Пришел день, когда заволновался лагерь. Василь робко подошел к одной из кучек шепчущихся взволнованных людей.
— Царя больше нет! — донеслось до его слуха.
— Царя-ат нету? — радостно не утерпел Василь. — Мира будет, лес будет? Да?
— Еще обождь с миром-то! — сурово остановил ею бородатый пленный. — Царя нет, — генералы да баре остались.
Была поздняя слизкая осень. Пленных пригнали с работ, и вдруг гибкая, как пороховая нить, огненная весть обежала лагерь. Большевики. Октябрь. Настоящая революция. Мир!

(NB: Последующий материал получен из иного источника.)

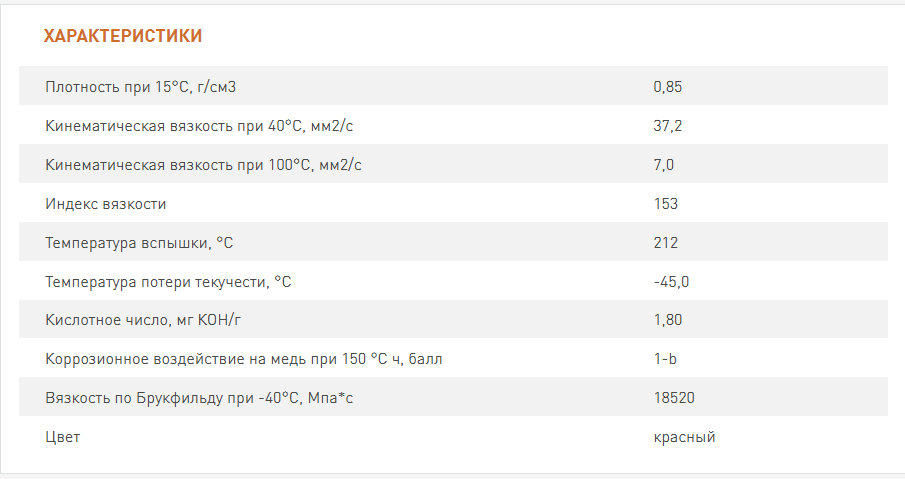Select Кинематическая вязкость при 40°C row label
This screenshot has height=479, width=905.
tap(199, 126)
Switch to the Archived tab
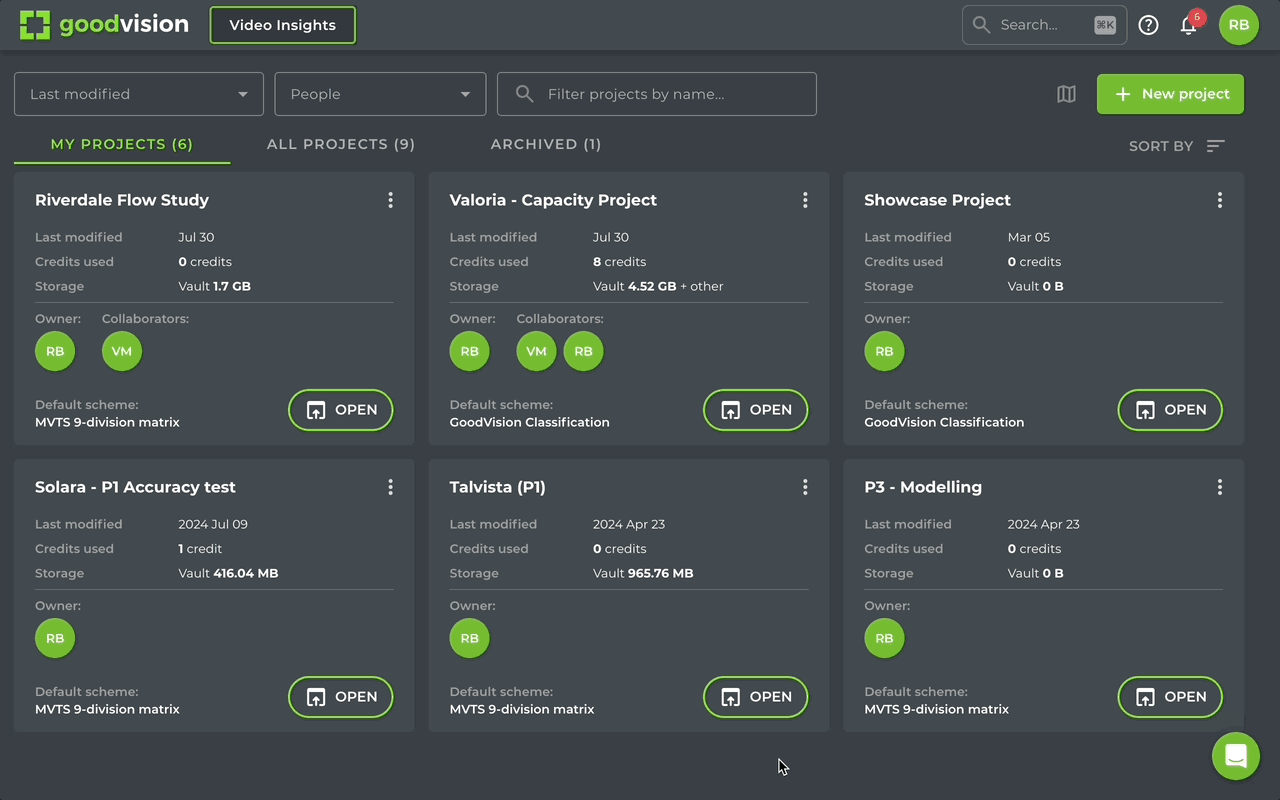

— Домой скоро! — день за днем гудело вокруг. — Домой! Революция! Мир! — Так мечтали. Но только через год тронулся эшелон с Василем. Пришла граница, Двинск, а с Двинском холодный жар сыпняка. Еще год с’ели лазарет, улицы и нищета. Но Василь верил и ждал.
— Октяб, резолус… — Это обещало, но было длинно и трудно. И сейчас только, до конца поняв и пережив непривычные слова, Василь повторил их по-своему:
— Генерал-лэн — прочь, купец-лок — прочь, войну — прочь!
— Кто?
— Октяб.
Переваливаясь, гремела теплушка. От железки, наполненного желудка, спины товарища по усталому телу лилось благотворное тепло.
«Кто говорит «товарищ»? Кто накормил, греет, не бьет, не смеется? — детски улыбаясь в темноту, уже сквозь сон думал Василь. — Большевики. Октяб!»
Пород огрызался надорванным лаем пулеметов.
Нарастая, дробно рассыпалась назойливая винтовочная трескотня.
Атака, развертываясь как удав, полукольцом охватывала предместье. Испуганный рев заводской сирены плыл над морщинистым зеркалом озера, тревогой наполняя грязные поля и унылые гребни полых перелесков. Вдоль стен и заборов окраины вспухали и таяли легкие пороховые дымки.
Редкие гранаты атакующих гулко, как молоты, колотили по ухабам узких немощеных улиц и рыхлым грядкам огородов, вскидывая к небу тяжелые султаны вязкой земли.
От слабо дымившихся развалин деревянного вокзальчика и разобранных путей, вдоль серой ленты спирального шоссе, то и дело бросаясь ничком в холодные лужи, перебегали жидкие цепи наступающих.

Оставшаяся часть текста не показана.